Tuesday, July 10, 2012

Franz Kafka: a Cliché Hipster or Motorcycle Bad-ass?

July 9

Warning: I am about to make a statement that will probably offend some people, induce condescending glares, and perhaps make Kafka roll over in his grave: If Kafka were alive today, he would probably be called a hipster. 


Today's history lesson was all about Kafka, and breaking the stereotypical image of the quiet, ugly, sickly loner. In reality, apparently he was a(n attractive) ladies man. He was engaged 4 times to 3 different women (can you say commitment issues), had an affair with Milena Jesenská (oh Franz, you home-wrecker, you), and fathered an illegitimate child with a friend of one of his fiances (dang-it Kafka, keep it in your pants please). He also participated in a number of sports before becoming sick, was a vegetarian, drank a lot of beer, and liked to ride his uncle's motorbike around town. So was he a sickly, ugly loner? Apparently not. Did he have some issues that needed to be worked out? All signs point to yes.

If Kafka was alive today, I can see him in a little known coffee-house/pub that serves obscure "organic" beverages with vegan tofu gooseberry muffins, listening to bands that only 20 other people will ever hear of, and working that "struggling artist" charm that makes women fall at his feet. 

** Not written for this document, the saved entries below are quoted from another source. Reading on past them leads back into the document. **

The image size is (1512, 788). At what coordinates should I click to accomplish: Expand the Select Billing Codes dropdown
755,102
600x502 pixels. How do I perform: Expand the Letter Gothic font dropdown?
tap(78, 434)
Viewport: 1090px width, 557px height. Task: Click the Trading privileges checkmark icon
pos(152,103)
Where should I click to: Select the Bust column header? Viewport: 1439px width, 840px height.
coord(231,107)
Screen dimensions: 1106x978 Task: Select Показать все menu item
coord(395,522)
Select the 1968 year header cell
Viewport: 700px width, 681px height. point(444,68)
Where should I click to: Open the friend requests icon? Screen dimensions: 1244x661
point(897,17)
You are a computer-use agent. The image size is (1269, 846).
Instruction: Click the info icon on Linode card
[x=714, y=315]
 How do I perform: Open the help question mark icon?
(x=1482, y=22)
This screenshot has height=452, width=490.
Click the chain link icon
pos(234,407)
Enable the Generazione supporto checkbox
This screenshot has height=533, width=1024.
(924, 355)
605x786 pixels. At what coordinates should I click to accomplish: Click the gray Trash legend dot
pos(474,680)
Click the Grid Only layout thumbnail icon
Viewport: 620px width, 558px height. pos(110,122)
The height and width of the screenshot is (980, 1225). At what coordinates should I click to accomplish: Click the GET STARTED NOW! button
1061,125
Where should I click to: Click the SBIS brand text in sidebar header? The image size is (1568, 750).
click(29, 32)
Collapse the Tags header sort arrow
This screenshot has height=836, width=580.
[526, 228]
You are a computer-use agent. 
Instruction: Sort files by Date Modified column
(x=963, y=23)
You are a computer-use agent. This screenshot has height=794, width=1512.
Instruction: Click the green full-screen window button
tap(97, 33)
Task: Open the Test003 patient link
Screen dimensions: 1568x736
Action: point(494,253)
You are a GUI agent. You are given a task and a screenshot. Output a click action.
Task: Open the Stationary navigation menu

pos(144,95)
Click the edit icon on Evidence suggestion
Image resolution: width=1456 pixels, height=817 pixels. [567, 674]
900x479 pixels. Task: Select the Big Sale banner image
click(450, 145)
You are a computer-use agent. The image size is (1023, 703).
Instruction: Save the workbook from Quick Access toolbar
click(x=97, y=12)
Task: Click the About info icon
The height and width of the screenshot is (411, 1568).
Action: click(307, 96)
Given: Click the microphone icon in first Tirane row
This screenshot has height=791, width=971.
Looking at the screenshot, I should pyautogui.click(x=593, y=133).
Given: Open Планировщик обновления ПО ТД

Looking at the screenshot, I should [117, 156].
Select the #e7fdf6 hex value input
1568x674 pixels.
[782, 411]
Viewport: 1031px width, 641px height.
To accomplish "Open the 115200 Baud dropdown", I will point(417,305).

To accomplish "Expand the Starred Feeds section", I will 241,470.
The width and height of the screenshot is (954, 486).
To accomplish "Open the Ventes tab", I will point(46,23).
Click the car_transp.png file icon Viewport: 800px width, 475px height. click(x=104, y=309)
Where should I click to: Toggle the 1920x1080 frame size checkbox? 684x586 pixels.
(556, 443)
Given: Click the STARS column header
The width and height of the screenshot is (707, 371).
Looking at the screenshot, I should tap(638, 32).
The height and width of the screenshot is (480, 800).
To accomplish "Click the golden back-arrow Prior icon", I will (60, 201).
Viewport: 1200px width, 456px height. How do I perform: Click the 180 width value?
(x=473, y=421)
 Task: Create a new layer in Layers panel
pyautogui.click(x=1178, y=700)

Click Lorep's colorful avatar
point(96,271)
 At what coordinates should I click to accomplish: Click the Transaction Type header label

And of course, the last 5 minutes of class, as we are processing all the new information that we learned, I overhear some pretensious Russian tour-guide explain that the Kafka statue represents how he "overcame all of  his many struggles, including his anti-social ways". And all I wanted to do was turn around and stare at her with a look that my father likes to call "как Ленин на буржуазию".